Corriere della Sera, 8 luglio 2017
Walzer: «La tregua è buona, se seria. Ma a Damasco la Russia ha già vinto»
Il cessate il fuoco nella Siria sud-occidentale annunciato da Trump e Putin è «un buon accordo, sempre che sia serio», dice al Corriere il filosofo politico Michael Walzer, autore di «Guerre giuste e ingiuste» (Laterza), parlando dall’Università di Princeton subito dopo l’incontro tra i presidenti americano e russo al G20. «Le precedenti tregue non sono state prese sul serio dal governo siriano e dai suoi protettori». «Quel che è interessante stavolta – nota Walzer – è l’inclusione della Giordania e di Israele. Se la Russia riconosce questi due attori, vorrà dire che gli Stati Uniti riconoscono l’Iran e il Libano (Hezbollah)? Israele è stato escluso da tutte le precedenti conferenze. I russi si sono girati dall’altra parte quando le bombe israeliane hanno colpito Hezbollah in Siria, ma sembrava un approccio informale. Formalizzare le cose è un passo avanti, perciò questo è un buon accordo, sempre che sia serio».
Si aspetta presto un’intesa più ampia sulla Siria? Trump avrebbe ribadito che non vede un ruolo per Assad. Ma la tregua annunciata ieri non mette in discussione il regime.
«Non penso che un accordo sulla Siria stia per arrivare. È ormai acclarato che la Siria è nella sfera di influenza russa: nessun governo americano contesterebbe oggi quest’idea. Vorremmo che ci fossero zone sicure per i nostri amici: per esempio, un pezzo di Siria nel nord gestito dai curdi sotto protezione Usa. Ma dubito che i russi siano d’accordo, e i turchi di sicuro non lo sono».
L’amministrazione Usa afferma che Trump ha fatto pressioni su Putin a proposito delle interferenze russe nelle elezioni, ma poiché Putin ha negato hanno preferito parlare del futuro. Cosa ne pensa?
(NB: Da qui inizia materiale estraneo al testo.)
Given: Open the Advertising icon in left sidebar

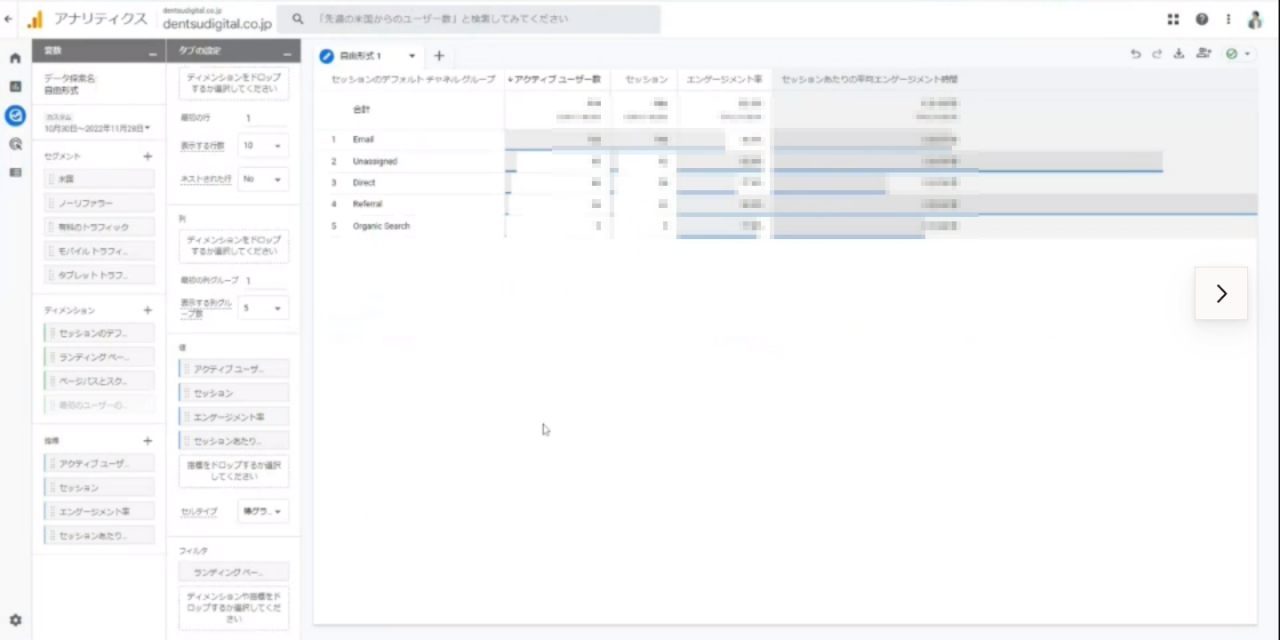Looking at the screenshot, I should [x=15, y=144].
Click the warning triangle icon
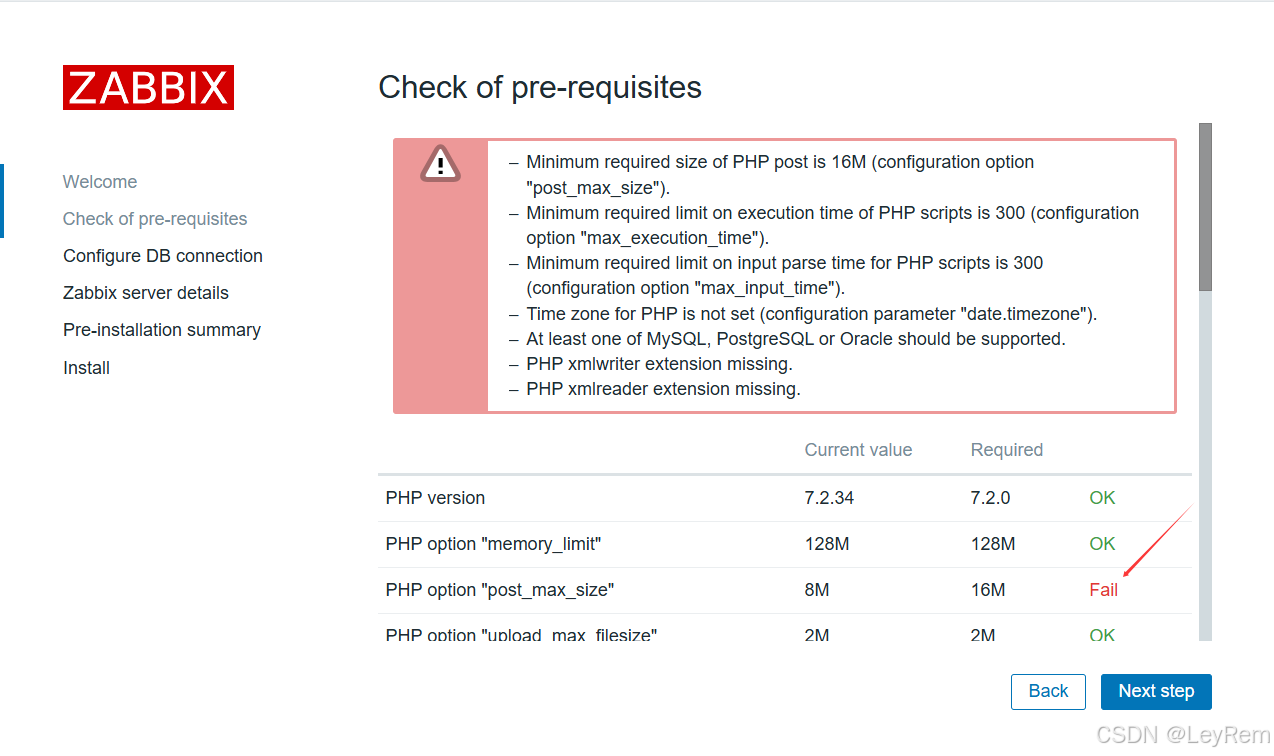 440,163
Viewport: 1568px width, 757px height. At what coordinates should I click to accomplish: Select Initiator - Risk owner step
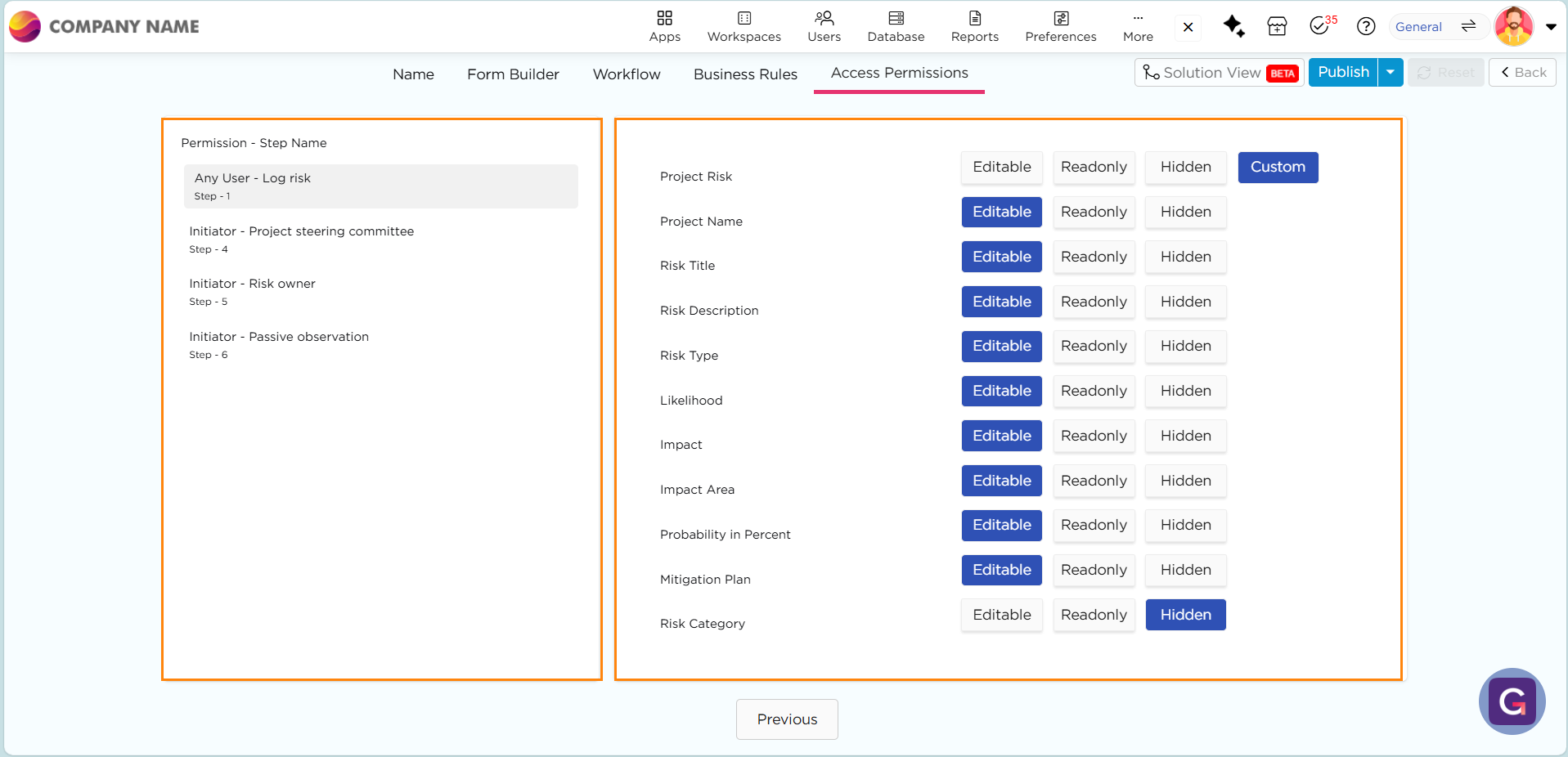point(252,291)
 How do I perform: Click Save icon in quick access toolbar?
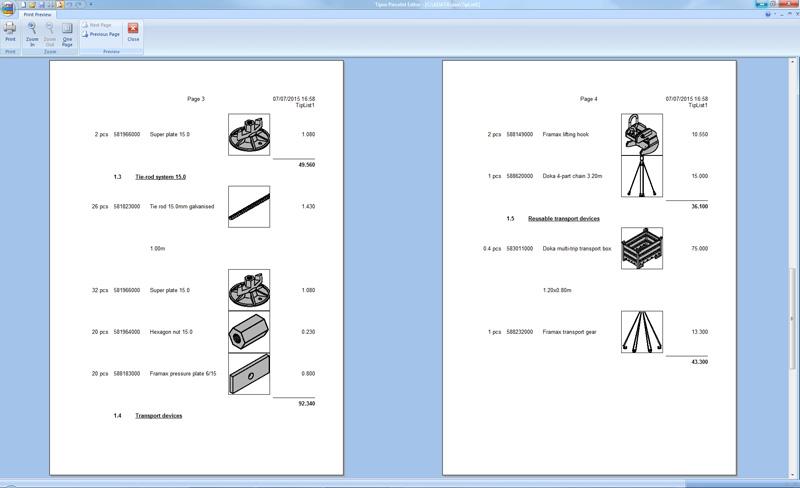click(x=43, y=5)
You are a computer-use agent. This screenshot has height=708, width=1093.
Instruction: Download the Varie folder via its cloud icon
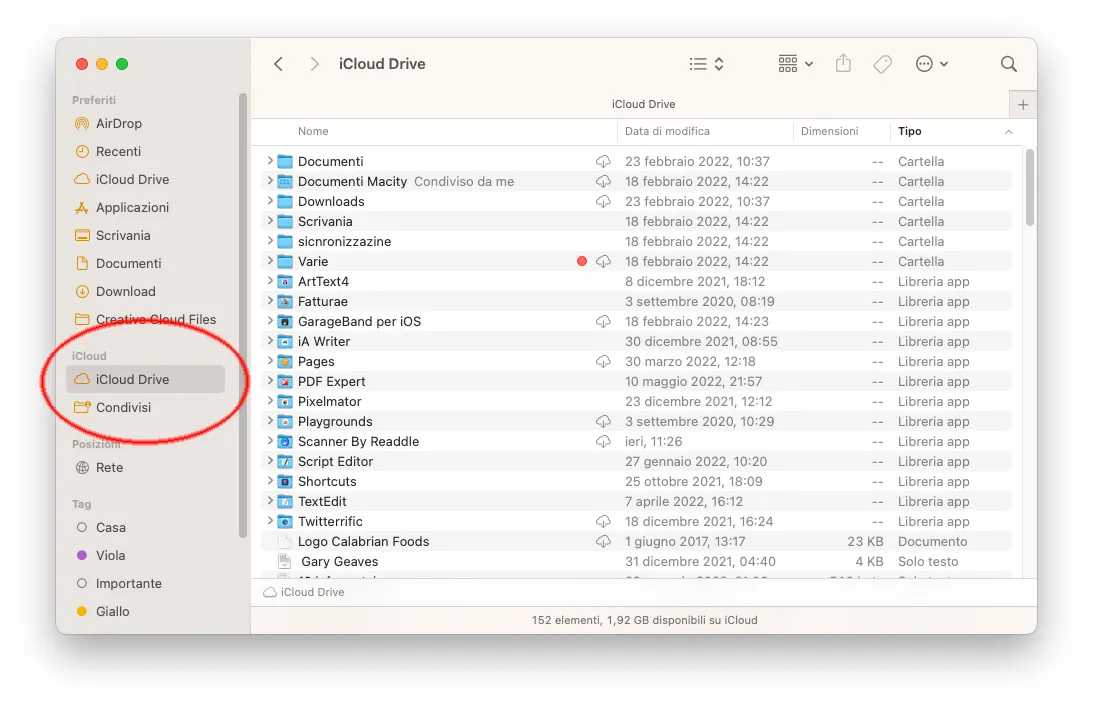pyautogui.click(x=603, y=261)
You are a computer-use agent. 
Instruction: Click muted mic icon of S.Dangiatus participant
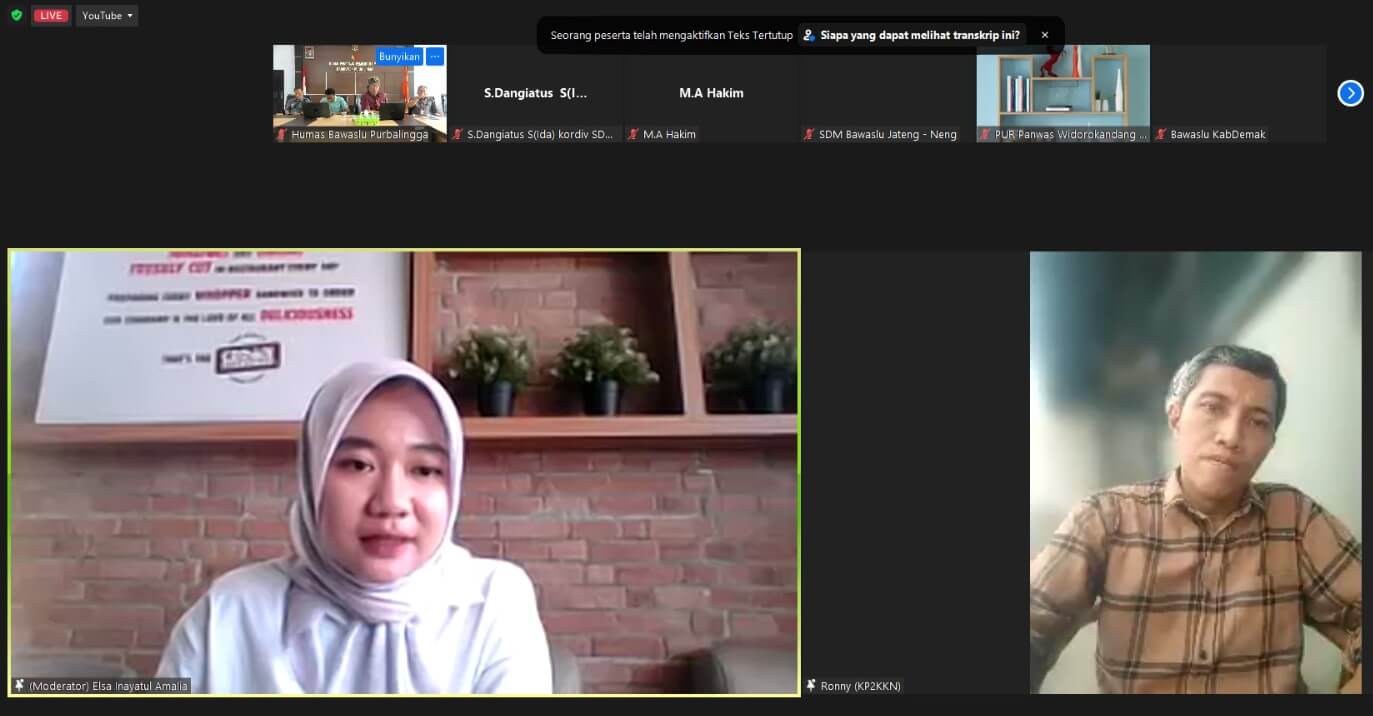pyautogui.click(x=458, y=135)
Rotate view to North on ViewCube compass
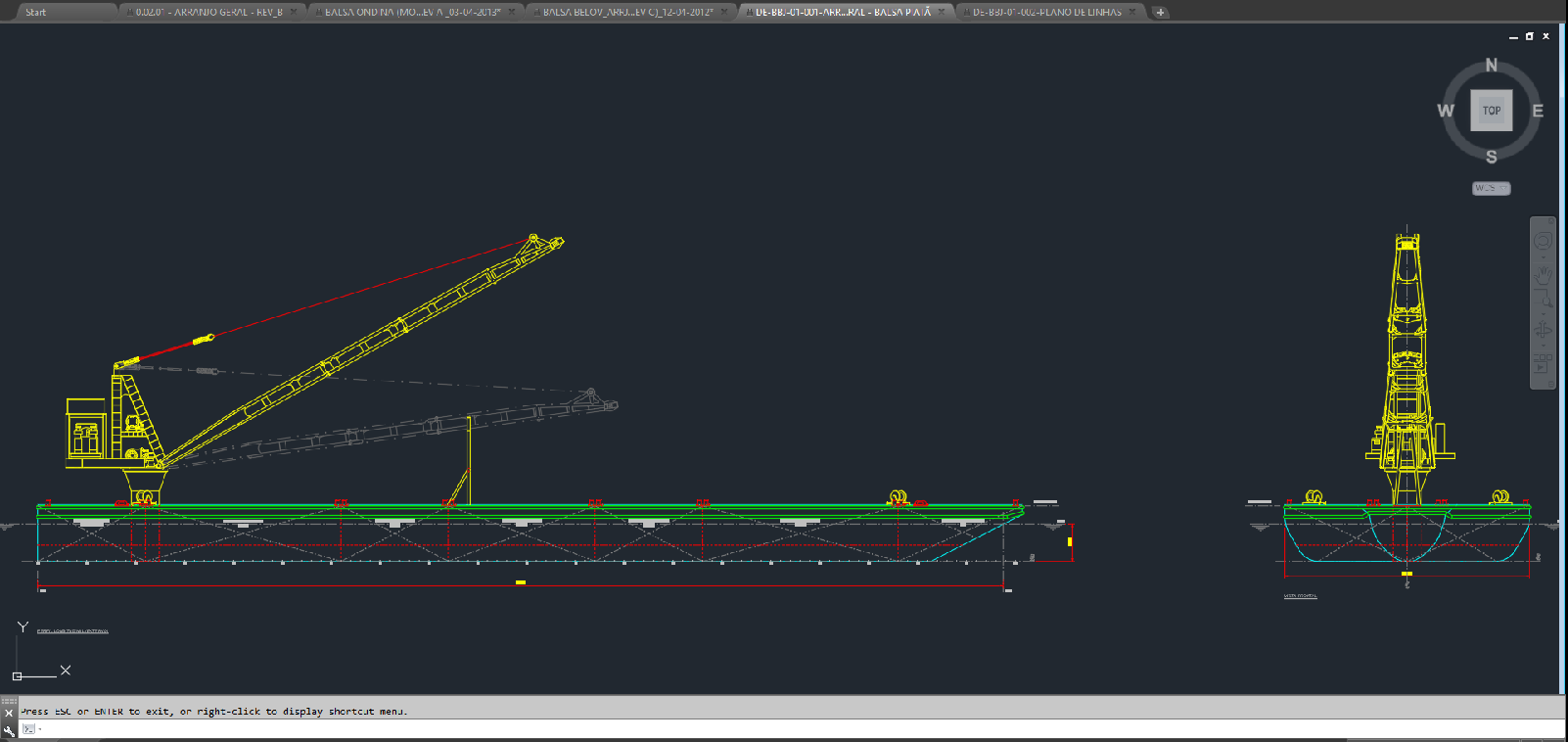 coord(1491,66)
«I media studiano al microscopio ogni gesto in questo incontro perché tutti hanno il sospetto che Trump sia in debito con Putin e cercano indizi per capire se è vero. Io sospetto che la priorità di Trump fosse di dimostrare che non è in debito con Putin, che non è una pedina nelle mani dei russi e di mettere da parte la storia dell’hackeraggio russo. Ma la questione delle interferenze russe nella nostra politica è qualcosa che tuttora non capiamo».
Gli Usa hanno nominato «un rappresentante speciale» per la crisi in Ucraina. Una soluzione è più vicina?
«È difficile dire quando la politica estera americana sia determinata da Trump e quando dai generali Mattis, McMaster e forse dal segretario di Stato Tillerson. In passato Trump ha dato l’impressione di essere pronto a fare un accordo, anche a spese dell’Ucraina e dei siriani. Ma ha scelto persone con una visione diversa. La politica del Pentagono sembra una continuazione o un rafforzamento di quella obamiana, così le sanzioni continuano. Nessuno si aspetta che Mosca restituisca la Crimea. Un futuro accordo riguarderà l’Ucraina orientale: penso che a un certo punto ci si arriverà. Ma resta sempre la domanda: quanto durerà l’attenzione di Trump?».